● **What to produce**
Every line in the entries where "checkbox" is found should be copied.

● **Dataset records**
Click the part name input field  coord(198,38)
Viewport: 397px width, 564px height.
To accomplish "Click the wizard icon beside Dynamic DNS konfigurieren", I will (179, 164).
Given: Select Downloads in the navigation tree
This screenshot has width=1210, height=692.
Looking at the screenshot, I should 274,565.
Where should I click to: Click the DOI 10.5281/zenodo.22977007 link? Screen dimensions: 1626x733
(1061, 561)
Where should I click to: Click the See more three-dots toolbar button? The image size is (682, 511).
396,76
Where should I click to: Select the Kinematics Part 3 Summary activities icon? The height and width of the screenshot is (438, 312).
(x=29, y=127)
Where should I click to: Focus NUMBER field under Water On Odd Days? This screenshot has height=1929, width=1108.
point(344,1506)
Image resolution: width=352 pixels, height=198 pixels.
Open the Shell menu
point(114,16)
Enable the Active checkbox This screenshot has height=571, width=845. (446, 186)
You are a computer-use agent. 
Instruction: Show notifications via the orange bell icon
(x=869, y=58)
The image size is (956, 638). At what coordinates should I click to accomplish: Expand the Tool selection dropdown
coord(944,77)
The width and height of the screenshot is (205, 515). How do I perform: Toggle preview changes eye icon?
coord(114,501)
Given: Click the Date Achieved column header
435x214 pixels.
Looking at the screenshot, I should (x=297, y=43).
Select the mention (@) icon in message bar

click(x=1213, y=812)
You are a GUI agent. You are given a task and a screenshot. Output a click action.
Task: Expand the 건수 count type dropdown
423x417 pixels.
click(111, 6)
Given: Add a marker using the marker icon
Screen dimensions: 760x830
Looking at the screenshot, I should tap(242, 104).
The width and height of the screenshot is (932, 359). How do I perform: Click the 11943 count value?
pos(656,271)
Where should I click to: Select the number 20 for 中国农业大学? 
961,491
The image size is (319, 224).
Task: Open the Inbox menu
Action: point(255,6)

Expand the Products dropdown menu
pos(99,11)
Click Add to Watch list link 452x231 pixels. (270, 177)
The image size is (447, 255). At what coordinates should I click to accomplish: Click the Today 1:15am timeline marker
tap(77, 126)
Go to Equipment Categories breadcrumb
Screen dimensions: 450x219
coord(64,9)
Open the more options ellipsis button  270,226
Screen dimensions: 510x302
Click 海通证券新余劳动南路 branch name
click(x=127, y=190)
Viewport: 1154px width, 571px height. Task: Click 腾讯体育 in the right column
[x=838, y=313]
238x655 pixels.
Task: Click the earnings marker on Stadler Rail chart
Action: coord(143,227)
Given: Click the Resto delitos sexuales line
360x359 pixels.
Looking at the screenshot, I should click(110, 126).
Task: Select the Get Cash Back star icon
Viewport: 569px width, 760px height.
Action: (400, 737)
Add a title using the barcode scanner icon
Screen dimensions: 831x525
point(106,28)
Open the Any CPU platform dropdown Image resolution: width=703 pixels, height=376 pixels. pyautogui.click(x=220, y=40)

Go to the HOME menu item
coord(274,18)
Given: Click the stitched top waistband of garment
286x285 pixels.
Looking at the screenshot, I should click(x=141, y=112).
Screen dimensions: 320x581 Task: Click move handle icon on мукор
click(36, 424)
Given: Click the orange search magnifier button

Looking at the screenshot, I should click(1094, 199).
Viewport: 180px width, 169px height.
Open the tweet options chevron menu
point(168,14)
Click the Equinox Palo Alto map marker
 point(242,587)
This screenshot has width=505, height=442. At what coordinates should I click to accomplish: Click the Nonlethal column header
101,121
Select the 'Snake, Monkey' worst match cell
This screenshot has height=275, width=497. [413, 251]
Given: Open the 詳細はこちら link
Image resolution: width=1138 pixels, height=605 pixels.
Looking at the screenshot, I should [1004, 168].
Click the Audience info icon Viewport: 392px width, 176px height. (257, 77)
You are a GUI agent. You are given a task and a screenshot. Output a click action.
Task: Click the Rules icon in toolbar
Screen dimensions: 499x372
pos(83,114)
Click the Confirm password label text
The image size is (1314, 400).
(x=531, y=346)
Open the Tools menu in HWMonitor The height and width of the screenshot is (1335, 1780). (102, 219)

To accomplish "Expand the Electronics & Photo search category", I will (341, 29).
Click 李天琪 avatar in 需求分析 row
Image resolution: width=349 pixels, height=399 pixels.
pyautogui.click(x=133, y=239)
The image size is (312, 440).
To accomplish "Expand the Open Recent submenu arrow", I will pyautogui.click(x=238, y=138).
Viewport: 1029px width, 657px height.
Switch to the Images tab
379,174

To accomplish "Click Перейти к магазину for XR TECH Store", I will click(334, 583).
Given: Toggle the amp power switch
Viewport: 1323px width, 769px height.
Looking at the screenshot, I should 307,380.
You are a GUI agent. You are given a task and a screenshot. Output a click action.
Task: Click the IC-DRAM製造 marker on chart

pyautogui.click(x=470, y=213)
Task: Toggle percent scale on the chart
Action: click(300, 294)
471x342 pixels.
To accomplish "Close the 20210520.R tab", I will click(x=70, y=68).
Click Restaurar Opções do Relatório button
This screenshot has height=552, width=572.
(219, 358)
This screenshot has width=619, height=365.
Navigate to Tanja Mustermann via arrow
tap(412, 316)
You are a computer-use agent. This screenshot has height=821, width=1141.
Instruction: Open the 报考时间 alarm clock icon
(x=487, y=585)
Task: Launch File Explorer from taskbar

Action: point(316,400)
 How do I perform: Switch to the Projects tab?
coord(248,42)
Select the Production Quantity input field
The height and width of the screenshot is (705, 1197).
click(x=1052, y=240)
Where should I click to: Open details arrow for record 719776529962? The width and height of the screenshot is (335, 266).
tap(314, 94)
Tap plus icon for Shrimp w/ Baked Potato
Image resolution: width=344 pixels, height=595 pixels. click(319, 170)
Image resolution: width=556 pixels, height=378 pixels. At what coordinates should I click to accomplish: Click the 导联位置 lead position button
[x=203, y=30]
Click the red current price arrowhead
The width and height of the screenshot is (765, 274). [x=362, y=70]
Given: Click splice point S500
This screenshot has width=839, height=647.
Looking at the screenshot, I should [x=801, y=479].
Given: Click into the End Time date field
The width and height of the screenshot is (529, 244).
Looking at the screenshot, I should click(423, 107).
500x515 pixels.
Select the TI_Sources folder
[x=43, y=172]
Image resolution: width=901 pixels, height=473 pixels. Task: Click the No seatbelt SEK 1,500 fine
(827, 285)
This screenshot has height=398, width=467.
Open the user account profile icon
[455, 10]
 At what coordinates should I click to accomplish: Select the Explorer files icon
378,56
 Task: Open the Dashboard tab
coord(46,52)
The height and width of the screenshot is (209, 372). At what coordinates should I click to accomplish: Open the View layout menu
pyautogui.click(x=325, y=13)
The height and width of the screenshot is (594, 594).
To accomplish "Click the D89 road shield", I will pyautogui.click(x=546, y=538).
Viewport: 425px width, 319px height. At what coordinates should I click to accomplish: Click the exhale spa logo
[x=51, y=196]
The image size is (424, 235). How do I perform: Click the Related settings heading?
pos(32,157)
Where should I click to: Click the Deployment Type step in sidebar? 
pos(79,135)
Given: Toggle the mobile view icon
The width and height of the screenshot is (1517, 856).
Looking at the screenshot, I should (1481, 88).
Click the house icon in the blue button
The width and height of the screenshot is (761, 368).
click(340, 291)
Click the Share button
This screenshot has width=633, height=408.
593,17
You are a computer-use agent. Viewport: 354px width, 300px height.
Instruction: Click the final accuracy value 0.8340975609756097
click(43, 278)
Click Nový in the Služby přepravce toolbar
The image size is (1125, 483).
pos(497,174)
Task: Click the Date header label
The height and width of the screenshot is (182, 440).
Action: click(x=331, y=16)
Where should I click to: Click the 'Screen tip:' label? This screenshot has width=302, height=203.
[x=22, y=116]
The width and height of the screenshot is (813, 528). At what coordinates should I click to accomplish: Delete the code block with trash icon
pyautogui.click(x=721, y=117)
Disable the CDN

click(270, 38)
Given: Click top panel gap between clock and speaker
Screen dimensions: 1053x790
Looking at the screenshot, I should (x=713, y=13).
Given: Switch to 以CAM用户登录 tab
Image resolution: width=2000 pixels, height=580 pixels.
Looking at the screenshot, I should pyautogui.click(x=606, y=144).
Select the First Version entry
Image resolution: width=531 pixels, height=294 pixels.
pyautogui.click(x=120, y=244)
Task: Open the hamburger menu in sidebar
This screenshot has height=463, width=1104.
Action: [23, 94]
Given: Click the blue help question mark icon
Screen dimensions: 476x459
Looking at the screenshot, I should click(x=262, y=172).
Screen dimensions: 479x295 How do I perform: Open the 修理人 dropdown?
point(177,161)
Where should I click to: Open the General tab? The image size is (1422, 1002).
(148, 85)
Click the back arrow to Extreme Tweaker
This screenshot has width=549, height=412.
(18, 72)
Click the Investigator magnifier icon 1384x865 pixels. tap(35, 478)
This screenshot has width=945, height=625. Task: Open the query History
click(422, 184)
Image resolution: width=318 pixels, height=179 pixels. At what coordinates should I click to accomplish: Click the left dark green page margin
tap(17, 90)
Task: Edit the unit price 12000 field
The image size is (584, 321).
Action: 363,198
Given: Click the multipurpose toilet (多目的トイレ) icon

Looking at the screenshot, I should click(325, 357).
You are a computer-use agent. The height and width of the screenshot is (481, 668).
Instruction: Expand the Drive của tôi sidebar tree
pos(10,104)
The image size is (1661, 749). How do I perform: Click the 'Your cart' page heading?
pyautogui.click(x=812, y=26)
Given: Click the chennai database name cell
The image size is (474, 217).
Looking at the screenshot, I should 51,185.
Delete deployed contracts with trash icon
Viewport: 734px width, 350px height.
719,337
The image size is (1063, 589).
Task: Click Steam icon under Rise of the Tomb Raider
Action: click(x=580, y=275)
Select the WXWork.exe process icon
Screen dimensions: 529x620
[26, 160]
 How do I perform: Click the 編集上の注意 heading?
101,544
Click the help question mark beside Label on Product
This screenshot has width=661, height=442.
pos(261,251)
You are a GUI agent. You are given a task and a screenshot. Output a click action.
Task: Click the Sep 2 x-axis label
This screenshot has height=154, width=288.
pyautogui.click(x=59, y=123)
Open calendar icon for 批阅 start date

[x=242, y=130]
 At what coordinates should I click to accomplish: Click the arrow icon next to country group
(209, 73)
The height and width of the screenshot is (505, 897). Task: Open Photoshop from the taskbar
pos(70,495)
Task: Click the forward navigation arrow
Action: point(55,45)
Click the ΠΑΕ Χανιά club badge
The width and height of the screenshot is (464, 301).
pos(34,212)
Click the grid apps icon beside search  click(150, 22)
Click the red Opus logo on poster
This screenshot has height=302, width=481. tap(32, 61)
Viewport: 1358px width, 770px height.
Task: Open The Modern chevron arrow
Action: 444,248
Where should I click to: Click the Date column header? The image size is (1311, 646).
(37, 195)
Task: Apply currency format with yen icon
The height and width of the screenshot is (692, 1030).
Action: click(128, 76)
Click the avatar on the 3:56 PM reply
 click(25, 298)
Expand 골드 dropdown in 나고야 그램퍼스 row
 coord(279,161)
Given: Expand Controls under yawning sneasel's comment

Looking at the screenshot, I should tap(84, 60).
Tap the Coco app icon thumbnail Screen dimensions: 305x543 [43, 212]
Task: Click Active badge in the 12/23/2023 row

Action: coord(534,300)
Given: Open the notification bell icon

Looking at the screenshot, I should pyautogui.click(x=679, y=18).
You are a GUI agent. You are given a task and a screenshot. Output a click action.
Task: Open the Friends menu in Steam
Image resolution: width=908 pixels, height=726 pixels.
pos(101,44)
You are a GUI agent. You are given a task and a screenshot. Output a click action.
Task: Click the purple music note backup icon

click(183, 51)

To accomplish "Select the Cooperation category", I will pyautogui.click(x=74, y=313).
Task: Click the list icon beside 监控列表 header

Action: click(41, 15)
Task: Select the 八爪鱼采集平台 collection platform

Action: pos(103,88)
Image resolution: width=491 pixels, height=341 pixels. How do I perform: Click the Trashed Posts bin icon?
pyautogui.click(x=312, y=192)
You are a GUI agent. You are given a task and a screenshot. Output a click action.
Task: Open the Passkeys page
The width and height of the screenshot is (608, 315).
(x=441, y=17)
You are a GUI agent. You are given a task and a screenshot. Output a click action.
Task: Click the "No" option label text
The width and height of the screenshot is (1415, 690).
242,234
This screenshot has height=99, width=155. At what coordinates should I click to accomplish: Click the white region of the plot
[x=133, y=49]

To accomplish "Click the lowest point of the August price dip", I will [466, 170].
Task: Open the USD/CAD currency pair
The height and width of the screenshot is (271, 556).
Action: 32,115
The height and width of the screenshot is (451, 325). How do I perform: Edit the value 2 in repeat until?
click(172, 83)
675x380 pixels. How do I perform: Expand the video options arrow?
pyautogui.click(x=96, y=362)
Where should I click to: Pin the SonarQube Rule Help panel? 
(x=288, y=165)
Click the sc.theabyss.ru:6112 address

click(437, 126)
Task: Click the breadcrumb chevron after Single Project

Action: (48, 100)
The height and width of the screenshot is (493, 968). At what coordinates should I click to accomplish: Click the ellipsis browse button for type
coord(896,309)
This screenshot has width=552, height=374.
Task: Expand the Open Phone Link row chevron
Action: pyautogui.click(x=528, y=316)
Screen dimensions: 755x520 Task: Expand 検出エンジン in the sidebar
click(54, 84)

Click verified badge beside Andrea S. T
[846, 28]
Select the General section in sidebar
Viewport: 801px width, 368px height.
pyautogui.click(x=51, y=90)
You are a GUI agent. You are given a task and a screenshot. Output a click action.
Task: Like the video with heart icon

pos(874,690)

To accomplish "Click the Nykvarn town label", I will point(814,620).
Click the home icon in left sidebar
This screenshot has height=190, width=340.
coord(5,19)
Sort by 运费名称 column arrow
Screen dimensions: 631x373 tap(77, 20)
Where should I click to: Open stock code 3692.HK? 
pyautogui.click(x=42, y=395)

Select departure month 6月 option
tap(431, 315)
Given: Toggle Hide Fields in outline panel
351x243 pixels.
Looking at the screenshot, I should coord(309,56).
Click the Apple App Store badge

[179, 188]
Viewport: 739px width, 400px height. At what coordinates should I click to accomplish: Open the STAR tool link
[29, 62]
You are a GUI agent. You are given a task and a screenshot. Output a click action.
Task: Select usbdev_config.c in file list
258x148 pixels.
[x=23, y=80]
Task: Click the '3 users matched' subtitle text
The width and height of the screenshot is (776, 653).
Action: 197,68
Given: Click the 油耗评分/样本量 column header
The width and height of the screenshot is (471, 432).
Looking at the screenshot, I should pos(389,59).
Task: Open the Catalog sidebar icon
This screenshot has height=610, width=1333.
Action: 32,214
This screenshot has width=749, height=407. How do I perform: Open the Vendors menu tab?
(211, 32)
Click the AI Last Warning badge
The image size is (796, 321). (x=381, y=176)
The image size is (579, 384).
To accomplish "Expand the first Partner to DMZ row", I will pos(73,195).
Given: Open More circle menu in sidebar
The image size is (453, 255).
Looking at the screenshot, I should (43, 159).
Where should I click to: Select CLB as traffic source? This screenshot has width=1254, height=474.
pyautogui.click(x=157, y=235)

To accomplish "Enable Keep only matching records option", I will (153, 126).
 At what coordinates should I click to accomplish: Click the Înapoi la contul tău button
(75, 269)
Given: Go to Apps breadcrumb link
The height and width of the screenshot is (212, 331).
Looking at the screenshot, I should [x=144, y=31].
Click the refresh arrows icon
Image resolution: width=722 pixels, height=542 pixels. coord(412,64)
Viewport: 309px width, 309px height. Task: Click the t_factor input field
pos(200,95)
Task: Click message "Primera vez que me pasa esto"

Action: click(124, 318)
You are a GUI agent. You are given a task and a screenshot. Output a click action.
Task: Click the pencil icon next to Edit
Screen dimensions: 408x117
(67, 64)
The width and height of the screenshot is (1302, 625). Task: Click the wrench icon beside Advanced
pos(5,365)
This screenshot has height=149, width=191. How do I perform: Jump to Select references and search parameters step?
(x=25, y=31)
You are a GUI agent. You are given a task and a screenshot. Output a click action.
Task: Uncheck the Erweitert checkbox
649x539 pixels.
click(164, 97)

● **Worked solution**
Enable the Active checkbox This screenshot has height=571, width=845. (446, 186)
Task: Uncheck the Erweitert checkbox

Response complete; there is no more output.